I asked those who are against vaccines what vaccines do you want to do away with and what vaccine-preventable diseases do you want back? I ask it again. I ask it in name of history. Because that’s where the real answer to these questions lies: in the historical memory that is our common heritage. It is bad enough to refuse to remember it. It’s unforgivable to ask us to repeat it.

Hypotheses generally are built upon existing empirical data. That’s why I specified uninformed supposition. In logic and math you can learn pretty cool things just by altering the fundamental axioms of your thought experiments, but when it comes to science, we must abide, unfortunately, by the physical constraints of the universe.
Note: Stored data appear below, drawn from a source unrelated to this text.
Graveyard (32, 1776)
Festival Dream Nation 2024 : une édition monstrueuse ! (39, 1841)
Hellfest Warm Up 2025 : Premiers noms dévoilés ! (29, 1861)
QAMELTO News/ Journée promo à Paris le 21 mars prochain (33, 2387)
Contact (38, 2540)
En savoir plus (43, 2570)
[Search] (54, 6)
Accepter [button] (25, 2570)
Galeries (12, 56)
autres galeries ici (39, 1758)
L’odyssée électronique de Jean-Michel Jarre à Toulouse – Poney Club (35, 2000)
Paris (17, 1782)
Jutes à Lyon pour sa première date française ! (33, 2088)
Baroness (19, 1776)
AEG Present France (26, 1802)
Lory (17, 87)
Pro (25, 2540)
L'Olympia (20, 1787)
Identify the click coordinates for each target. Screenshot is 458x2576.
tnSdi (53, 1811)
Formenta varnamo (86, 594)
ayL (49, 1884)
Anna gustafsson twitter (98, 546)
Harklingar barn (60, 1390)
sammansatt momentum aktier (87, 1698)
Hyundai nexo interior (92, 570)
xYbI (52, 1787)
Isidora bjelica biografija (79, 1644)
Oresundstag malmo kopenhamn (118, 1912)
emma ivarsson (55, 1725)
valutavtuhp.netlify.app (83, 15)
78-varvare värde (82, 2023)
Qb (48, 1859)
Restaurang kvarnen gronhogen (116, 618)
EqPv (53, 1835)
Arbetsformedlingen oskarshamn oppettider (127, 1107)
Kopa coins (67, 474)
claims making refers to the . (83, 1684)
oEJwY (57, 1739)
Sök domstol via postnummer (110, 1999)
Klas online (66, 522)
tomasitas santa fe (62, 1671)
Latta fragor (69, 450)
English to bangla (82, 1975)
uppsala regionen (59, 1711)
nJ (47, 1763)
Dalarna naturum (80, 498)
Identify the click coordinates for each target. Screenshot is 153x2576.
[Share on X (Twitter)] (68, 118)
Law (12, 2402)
If you’re saying that people are too dumb to understand that in spite of the fact that most polio cases are asymptomatic and do not result in long-term damage they still should get vaccinated, and thus the actual truth about polio must never be discussed, I disagree. A lot of people are not aware of the fact that polio is only detrimental in a minority of cases. Are you really advocating that this ignorance should be preserved? Am I spoiling Christmas for the kiddies by telling them there’s no Santa and now they’ll be brats all year?
I never said that polio was NOT a big deal. I said that getting it is not NECESSARILY a big deal, which is actually quite similar to the flu. It is sometimes a very big deal for some people. If we can eradicate polio completely via vaccination and the vaccination is extremely low-risk, then we should vaccinate.
The current flu vaccination is not going to eradicate the flu. You say it “works for the vast majority of cases,” but 60% is not a vast majority. Even if we left the compliance rate out of the equation and forcibly vaccinated everyone simultaneously, the flu will carry on, mutating and spreading. One day there may be a flu vaccination that is effective enough to wipe out the flu, but today is not that day.
When you state that “stubbornness and [wanting to avoid] slight discomfort” are the only reasons people would not vaccinate, you’re setting yourself up to fail in your quest for Total Vaccination Compliance. Whether or not to get vaccinated is a binary choice, but the motivations leading up to the decision are not so simple.

Sometimes I post from a small screen, and the resulting display is unpredictable. I apologize for any difficulties this presents.

Equating polio to the flu is an ignorant and idiotic comparison. Influenza, as dangerous as it can be, does not leave tens of thousands of paralyzed children in its wake (as occurred in 1952).

You need to do some reading apart from antivax websites.